Господни Кюммель не прибег к помощи рупора. Он так гаркнул «пошел вон», что Лазик на этот раз действительно понесся, путаясь в полах длинного кафтана. Но у самой двери он остановился:
— Вы уже успокоились после этой погони? Так теперь послушайте меня. Я же не хотел носиться. Я вам все время говорил, что я не «дух степей», а только несчастный портной из Гомеля.
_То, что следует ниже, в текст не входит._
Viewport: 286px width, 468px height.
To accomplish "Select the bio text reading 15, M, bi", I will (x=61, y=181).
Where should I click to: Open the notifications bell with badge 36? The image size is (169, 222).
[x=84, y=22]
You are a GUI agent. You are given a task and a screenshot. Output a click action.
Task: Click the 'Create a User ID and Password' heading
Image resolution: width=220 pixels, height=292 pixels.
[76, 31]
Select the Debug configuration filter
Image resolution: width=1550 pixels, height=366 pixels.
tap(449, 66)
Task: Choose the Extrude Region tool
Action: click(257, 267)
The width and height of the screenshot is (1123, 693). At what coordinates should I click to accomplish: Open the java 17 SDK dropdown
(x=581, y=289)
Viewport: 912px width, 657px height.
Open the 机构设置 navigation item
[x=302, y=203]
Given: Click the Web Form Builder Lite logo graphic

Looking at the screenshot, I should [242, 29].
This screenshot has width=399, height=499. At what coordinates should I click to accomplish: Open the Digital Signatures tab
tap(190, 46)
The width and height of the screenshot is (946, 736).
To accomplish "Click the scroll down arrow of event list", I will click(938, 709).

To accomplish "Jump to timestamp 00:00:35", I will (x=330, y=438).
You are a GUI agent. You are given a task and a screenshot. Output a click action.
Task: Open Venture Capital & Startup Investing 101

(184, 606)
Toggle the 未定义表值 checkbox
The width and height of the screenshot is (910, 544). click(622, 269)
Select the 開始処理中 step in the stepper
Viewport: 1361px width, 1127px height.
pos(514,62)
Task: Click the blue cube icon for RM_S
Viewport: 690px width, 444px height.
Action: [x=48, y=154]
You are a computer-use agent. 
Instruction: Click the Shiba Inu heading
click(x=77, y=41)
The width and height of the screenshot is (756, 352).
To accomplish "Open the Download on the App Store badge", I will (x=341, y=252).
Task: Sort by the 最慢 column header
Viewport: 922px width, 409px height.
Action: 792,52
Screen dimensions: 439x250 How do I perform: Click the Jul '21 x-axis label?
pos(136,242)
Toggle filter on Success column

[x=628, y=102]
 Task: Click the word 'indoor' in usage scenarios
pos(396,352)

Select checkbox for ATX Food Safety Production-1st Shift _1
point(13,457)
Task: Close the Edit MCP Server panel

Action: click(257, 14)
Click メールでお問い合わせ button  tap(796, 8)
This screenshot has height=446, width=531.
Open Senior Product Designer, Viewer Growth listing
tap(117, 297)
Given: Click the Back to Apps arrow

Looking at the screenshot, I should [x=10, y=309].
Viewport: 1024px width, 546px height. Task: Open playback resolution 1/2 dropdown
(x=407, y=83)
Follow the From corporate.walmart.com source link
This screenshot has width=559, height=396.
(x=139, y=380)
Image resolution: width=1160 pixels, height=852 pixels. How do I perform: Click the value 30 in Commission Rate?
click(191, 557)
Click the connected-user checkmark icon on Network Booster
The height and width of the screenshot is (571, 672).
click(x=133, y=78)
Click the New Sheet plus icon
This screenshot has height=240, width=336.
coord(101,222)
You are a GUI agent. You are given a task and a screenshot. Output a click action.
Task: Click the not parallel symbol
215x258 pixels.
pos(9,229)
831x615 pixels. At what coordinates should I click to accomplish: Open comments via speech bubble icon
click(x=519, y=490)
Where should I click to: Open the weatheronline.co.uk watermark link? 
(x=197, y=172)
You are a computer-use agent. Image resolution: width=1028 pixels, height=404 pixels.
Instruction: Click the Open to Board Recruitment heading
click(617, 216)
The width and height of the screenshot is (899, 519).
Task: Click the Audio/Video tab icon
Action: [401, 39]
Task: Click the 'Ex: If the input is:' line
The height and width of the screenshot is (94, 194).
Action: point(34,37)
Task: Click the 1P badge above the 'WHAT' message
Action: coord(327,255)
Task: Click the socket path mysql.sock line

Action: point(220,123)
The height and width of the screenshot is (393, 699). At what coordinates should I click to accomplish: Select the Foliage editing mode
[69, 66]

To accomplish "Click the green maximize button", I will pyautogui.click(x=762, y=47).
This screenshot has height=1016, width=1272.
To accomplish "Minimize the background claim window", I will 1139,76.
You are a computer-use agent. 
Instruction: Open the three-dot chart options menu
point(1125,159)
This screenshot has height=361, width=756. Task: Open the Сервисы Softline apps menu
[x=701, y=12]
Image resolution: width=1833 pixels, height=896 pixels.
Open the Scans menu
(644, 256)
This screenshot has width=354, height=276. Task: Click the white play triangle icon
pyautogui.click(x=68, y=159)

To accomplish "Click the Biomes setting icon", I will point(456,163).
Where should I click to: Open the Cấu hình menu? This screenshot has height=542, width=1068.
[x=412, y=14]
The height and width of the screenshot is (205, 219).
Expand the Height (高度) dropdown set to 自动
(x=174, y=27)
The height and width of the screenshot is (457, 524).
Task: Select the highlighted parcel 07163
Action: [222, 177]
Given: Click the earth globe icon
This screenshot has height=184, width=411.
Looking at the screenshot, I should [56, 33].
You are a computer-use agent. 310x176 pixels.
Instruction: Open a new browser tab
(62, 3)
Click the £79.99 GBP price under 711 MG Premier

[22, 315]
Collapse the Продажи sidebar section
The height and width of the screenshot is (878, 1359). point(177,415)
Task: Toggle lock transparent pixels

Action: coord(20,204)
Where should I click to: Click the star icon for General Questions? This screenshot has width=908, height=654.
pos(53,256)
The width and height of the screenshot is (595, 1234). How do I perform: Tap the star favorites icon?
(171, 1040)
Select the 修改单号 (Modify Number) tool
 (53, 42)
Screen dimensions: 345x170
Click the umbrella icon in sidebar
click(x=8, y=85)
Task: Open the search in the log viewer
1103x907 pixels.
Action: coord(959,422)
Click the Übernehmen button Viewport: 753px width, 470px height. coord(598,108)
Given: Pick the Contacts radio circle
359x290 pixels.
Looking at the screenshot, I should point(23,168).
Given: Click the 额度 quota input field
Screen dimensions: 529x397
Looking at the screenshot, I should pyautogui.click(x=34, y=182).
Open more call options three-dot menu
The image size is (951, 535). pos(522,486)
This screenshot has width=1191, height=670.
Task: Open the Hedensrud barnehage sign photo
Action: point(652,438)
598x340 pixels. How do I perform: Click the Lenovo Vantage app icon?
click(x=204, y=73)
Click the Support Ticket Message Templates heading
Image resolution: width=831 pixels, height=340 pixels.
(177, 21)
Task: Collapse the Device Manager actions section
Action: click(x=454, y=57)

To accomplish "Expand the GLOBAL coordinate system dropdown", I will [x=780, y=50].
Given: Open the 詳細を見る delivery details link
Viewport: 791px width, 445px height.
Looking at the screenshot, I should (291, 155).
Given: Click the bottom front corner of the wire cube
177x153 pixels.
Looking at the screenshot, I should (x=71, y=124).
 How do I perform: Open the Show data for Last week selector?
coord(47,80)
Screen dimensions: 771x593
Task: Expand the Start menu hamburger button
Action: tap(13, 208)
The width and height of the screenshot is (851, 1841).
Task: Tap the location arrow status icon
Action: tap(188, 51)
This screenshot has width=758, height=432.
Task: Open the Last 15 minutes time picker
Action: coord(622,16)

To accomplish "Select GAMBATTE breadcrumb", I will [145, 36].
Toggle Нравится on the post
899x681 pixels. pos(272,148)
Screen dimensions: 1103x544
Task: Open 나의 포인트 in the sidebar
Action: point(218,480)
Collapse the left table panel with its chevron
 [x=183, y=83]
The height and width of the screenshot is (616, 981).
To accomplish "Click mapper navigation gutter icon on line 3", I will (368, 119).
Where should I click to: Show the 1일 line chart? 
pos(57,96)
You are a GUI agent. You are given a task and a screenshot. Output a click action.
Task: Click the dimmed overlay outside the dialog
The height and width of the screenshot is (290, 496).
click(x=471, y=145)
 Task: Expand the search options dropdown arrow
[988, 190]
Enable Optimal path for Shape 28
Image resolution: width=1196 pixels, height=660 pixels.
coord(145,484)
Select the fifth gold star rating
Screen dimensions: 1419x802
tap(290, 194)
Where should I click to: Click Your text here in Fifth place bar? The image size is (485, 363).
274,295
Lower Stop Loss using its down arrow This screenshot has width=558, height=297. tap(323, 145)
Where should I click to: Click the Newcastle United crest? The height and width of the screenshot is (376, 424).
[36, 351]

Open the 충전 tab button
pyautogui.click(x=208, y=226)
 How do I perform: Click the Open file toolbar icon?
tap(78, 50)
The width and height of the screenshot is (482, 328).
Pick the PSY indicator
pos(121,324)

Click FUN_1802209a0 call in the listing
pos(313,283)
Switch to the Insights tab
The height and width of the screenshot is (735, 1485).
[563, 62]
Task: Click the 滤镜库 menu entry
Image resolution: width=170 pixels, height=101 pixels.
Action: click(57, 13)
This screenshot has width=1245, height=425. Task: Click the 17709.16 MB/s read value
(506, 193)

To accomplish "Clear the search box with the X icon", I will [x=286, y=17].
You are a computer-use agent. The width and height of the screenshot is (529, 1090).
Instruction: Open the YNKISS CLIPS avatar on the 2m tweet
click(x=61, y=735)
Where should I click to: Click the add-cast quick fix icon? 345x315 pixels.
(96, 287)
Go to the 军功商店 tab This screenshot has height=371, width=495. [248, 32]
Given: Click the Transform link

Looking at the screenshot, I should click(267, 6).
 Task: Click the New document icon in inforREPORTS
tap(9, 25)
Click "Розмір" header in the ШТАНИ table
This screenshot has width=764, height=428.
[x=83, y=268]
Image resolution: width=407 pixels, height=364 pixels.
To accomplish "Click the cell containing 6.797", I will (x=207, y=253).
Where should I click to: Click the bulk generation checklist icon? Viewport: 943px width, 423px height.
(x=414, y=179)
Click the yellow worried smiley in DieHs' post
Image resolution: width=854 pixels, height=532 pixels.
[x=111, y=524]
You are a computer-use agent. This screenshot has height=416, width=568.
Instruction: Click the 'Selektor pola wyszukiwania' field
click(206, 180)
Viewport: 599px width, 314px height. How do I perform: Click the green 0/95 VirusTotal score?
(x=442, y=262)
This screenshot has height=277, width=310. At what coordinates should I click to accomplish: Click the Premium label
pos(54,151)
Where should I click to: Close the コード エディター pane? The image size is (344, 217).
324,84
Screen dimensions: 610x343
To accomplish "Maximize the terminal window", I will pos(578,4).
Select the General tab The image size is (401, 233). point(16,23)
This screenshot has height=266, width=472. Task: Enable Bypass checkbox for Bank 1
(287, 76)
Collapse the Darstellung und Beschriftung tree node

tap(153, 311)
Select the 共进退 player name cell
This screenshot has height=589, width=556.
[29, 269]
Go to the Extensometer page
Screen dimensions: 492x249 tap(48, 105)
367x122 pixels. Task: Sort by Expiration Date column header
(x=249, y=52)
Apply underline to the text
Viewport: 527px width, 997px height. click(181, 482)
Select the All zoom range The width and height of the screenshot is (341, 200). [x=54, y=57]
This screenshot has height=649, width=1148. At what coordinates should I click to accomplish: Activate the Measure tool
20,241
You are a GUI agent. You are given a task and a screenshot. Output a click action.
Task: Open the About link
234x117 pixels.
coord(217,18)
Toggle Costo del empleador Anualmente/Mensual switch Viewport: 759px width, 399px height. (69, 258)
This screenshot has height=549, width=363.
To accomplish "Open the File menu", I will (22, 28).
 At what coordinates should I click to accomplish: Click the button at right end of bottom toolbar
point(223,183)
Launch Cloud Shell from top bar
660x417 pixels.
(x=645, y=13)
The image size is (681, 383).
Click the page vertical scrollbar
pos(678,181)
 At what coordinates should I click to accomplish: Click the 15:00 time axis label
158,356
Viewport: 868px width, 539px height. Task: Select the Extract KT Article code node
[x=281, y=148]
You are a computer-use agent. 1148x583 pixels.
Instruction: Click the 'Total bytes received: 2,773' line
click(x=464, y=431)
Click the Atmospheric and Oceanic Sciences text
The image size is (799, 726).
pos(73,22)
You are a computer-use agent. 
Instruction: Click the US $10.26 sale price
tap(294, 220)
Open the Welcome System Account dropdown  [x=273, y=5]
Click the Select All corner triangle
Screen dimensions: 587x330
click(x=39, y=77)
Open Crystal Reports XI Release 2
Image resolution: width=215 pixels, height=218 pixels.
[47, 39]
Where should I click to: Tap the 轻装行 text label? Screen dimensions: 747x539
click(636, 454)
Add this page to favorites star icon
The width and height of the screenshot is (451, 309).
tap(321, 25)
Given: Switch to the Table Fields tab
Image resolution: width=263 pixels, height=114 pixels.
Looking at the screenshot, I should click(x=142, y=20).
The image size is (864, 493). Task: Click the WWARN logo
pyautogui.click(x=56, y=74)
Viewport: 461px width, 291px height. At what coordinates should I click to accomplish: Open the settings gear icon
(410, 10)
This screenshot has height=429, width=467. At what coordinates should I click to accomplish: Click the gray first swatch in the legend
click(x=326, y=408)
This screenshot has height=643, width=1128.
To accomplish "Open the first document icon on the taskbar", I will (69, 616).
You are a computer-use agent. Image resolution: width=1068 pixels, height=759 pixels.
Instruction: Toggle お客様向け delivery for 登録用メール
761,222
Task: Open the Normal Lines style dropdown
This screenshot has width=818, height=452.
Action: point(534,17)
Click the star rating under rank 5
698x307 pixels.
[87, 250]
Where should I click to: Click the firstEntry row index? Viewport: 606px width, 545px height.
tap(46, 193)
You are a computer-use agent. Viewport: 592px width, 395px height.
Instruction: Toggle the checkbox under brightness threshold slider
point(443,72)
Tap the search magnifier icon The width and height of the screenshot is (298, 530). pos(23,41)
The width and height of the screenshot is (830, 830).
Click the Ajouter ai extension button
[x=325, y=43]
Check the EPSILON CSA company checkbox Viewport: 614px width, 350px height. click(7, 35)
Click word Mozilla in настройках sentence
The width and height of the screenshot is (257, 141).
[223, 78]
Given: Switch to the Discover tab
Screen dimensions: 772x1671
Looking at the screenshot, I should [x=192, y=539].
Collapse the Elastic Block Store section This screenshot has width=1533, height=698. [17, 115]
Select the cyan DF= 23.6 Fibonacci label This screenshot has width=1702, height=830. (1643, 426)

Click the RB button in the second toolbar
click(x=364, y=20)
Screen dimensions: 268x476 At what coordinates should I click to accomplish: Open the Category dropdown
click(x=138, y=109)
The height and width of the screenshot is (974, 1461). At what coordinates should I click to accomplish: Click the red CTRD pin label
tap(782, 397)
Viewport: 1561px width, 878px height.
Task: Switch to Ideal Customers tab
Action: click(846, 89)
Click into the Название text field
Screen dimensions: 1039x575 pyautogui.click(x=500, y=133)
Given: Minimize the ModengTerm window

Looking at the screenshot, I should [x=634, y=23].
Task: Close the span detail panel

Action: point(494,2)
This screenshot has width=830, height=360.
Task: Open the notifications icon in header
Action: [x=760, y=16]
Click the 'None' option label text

Вы сами меня посадили на этот кровавый эшафот. Вот вам ваш ненормальный сюртук, и эти нарочные пули, а мне вы дайте немного разменной монеты, потому что, хоть я и не подписал гербового несчастья, но вы же говорили вчера о страховке разных домов. Так во сколько вы застраховали мой кровавый нос? Я хочу за него хотя бы десять марок, потому что я проголодался, как настоящая амазонка.